09 outubro 2006

A Hora


Qual será a hora do dia ideal? A hora em que se põe o sol, hora de cores e descanso, de encontro com a “casa” de cada um… a hora da noite, com as estrelas, a casa imensa do céu e do sonho, a grandeza que não põe limites… a hora da tarde, e a hora da manhã, que são afinal as horas do dia, das pessoas, dos trabalhos, das alegrias e tristezas correntes… as horas da madrugada, de sono e de sonho, de festa e de solidão…

Este homem olhava o relógio há uma semana e ia tomando nota da casa de cada hora, como um horário, mais do que com coisas a fazer, com momentos a viver… e todos eram importantes! Mas porque é que nenhum era a Hora do dia?

E então decidiu… vinte e quatro horas non stop, de caderninho na mão, a tomar nota de tudo. Levantou-se à hora do costume e começou a escrever o dia. Chegou atrasado a primeira aula da manhã, mas não havia problema, estava a fazer os seus exercícios… Nas aulas nem sequer olhava para os professores, na mesa do almoço, não ria com as piadas e despertava olhares incrédulos por parte dos colegas: este hoje não está bem… larga o caderno! E ia escrevendo, de tarde, ao por do sol, sozinho na varanda de casa, não prestou atenção ao filme que dava essa noite e que um amigo tinha até vindo de propósito para ver com ele, e a meio se foi embora confundido. Saiu para a rua e foi para um lugar solitário onde ia escrevendo o seu dia, o que sentia, o que via. E ficou à espera das horas intermináveis e frias da madrugada… deixou cair o caderno e adormeceu… vencido pela espera…

E um raio de luz despertou-o… no cimo do monte onde estava via a planície imensa que pouco a pouco ia passando de cores escuras a cores claras… a luz ia avançando lentamente… e começavam a passar carros pela estrada ao longe, uma mulher saia com um cântaro, o pastor passava com algumas ovelhas, abria-se uma ou outra janela das casas que via ao longe. Tinha que recomeçar a escrever! E pegou no caderno. Mas o que tinha escrito estava quase imperceptível apagado pela humidade da noite… fez o esforço de ler, para recordar o ponto em que estava e só via verbos: vi, senti, olhei, passei, toquei, ri, chorei… E chorou, porque em todo o dia anterior não havia um único verbo que estivesse noutra pessoa a não ser a primeira pessoa do singular. O dia mais atento da sua vida fora o dia mais egoísta… não se lembrava da cara das pessoas com quem tinha estado, nem das coisas que lhe diziam… inconscientemente lembrava-se de algumas perguntas: que estás a fazer? Ouve-me! Ajuda-me! Tens um segundo? Olá! Trouxeste o que te tinha pedido? O que é que se passa contigo?

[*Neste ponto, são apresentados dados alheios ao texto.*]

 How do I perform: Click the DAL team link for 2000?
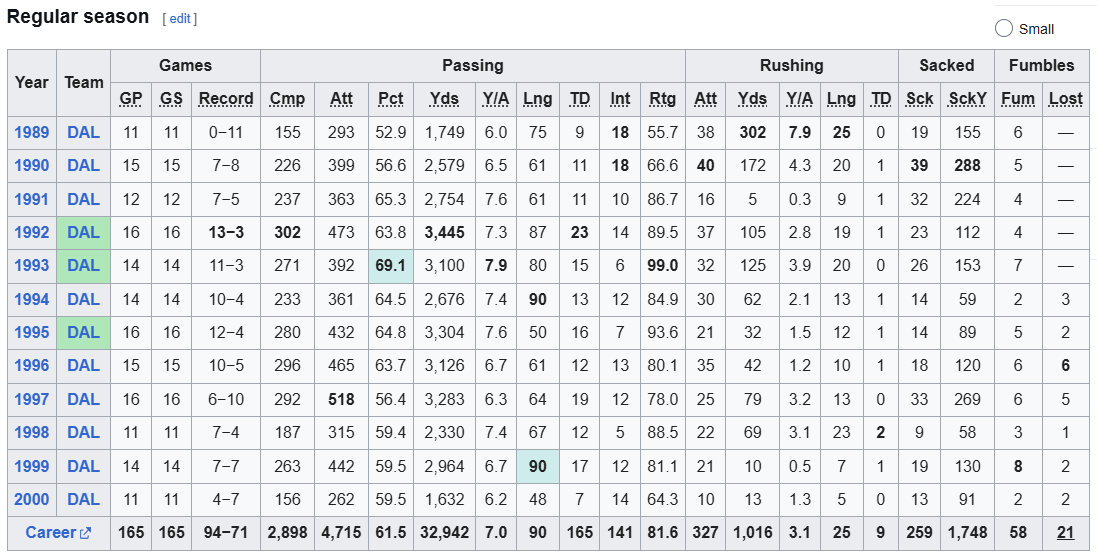click(83, 500)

O dia mais completo que ele quis viver, resultou ser o mais cego da sua vida… o seu mundo era o seu caderno, agora quase desfeito….

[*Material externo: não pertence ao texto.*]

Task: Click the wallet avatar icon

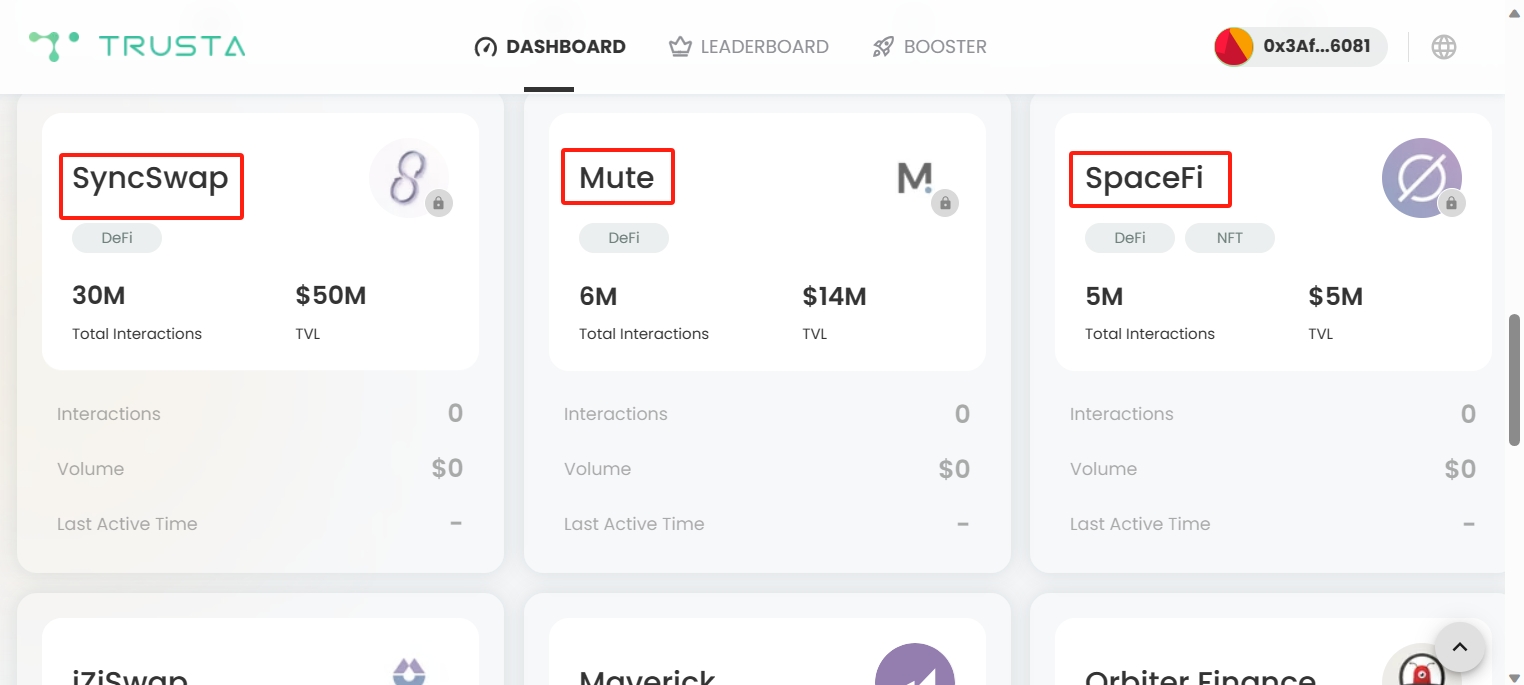Action: coord(1234,47)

E olhou em frente, para a paisagem cheia de sol, a primeira hora da manha… Aquela hora que quase nunca se vive, e descobriu que aquela era a Hora! Cada dia em que sai o sol fazia-o deitar fora o caderno das suas coisas… não podia continuar a escrever o que ia suceder, porque, no fundo já sabia… avançar para o dia sem o caderno, sem o programa, era tão novo… e assustou-se, mas quis experimentar.

E ao longo do dia foi dando conta que cada rua que passava, cada pessoa que via, cada gesto que fazia, era um novo raio de luz que entrava no dia… e que era possível que a primeira hora da manhã durasse todo o dia… E teve o dia mais bonito da sua vida, em que os acontecimentos mais comuns eram vividos com surpresa, as pessoas eram oportunidades de vida, as tristezas eram diluídas na esperança de que também elas estavam iluminadas… por um olhar novo, sempre novo…

Chegou a casa. Antes de adormecer, pegou no caderno que todo o dia esteve esquecido no bolso. Rasgou as folhas até que ficou apenas a ultima… e nela desenhou o sol… o diário do passado, do presente e do futuro.

E a partir daí esse homem viveu cada dia feliz, dia-a-dia, entregando-se à novidade de todas as coisas. Sem se desesperar que as coisas menos boas lhe iam tirar a luz, porque só por as viver, já estavam iluminadas.

Um dia entrou numa capelinha, onde não havia ninguém. Ao fundo, Jesus na cruz… e o sol que entrava pela única janela iluminava em cheio o rosto e o sorriso. Os olhos de Deus olhavam o coração do homem… e ele percebeu, e sorriu…

“Será que não sabes que deixas fugir o que a vida te dá para sorrir?”